91Ó°ÊÓ

(In a totally inelastic collision, the two objects stick together after the collision. We have two objects with the same mass, m, and the same initial velocity, v. Let's denote the angle between their initial velocities as θ. After the collision, they move together at half their initial velocity, which is (v/2).)

(We can use the conservation of momentum to solve the problem, which states that the total momentum before the collision is equal to the total momentum after the collision. Let \(P_x\) and \(P_y\) be the components of the total momentum in the horizontal and vertical directions before the collision.)

(We can compute the component of the total momentum in the horizontal direction, before the collision, as \(P_x = mv\cos\theta + mv\cos{(180^\circ-\theta)}\). Similarly, the component of total momentum in the vertical direction, before the collision, is \(P_y = mv\sin\theta - mv\sin{(180^\circ-\theta)}\). After the collision, the total momentum in both horizontal and vertical directions is \(P_x' = 2m(v/2)\cos\theta'\) and \(P_y' = 2m(v/2)\sin\theta'\). Here, θ' is the angle between the final velocity and the horizontal axis.)

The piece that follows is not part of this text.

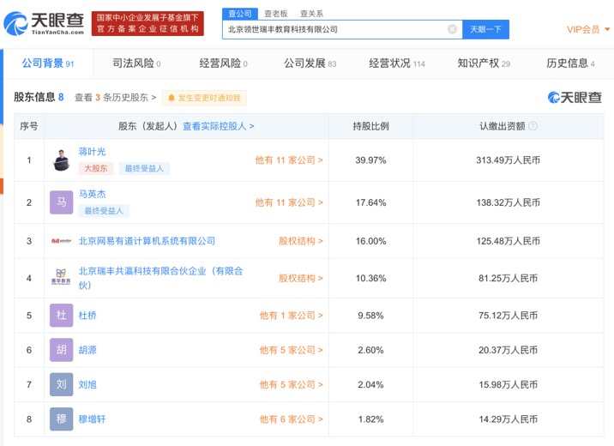Switch to the 司法风险 tab
This screenshot has width=614, height=446.
coord(136,63)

(Using the conservation of momentum, set the total momentum before the collision equal to the total momentum after the collision in both horizontal and vertical directions: \[P_x = P_x'\] \[mv\cos\theta + mv\cos{(180^\circ-\theta)} = 2m(v/2)\cos\theta'\] \[P_y = P_y'\] \[mv\sin\theta - mv\sin{(180^\circ-\theta)} = 2m(v/2)\sin\theta'\])

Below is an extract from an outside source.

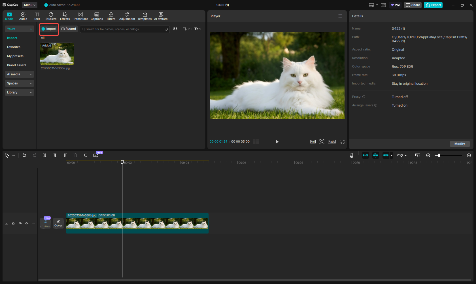Open the Menu dropdown
Image resolution: width=476 pixels, height=284 pixels.
29,5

(We are looking for the angle θ between the initial velocities. Divide both equations by m and multiply them: \[(v\cos\theta+v\cos{(180^\circ-\theta)})(v\sin\theta-v\sin(180^\circ-\theta))=(v\cos\theta')^2+(v\sin\theta')^2\] Now, use the trigonometric identities: \[(2v^2\cos\theta\cos(180^\circ-\theta))(2v^2\sin\theta\sin(180^\circ-\theta))=(v^2\cos^2\theta'+v^2\sin^2\theta')\] \[4v^4(\sin\theta\cos\theta\cos(180^\circ-\theta))^2=(v^2)^2\] Simplify and find the relation between θ and θ': \[(2\sin\theta\cos\theta\cos(180^\circ-\theta))^2=1\] Since \(\sin(180^\circ-\theta)=-\sin\theta\) and \(\cos(180^\circ-\theta)=-\cos\theta\): \[(2\sin\theta\cos\theta\cos^2\theta-2\sin^2\theta\cos\theta)^2=1\] Now, use the identity \(\sin^2\theta+\cos^2\theta=1\) and solve for θ: \[\sin^2\theta\cos^2\theta=\frac{1}{4}\] \[\sin2\theta=\pm\frac{1}{2}\] Hence, the only possible angle between the initial velocities is: \[\theta = 120^\circ\] Therefore, the correct answer is (A).)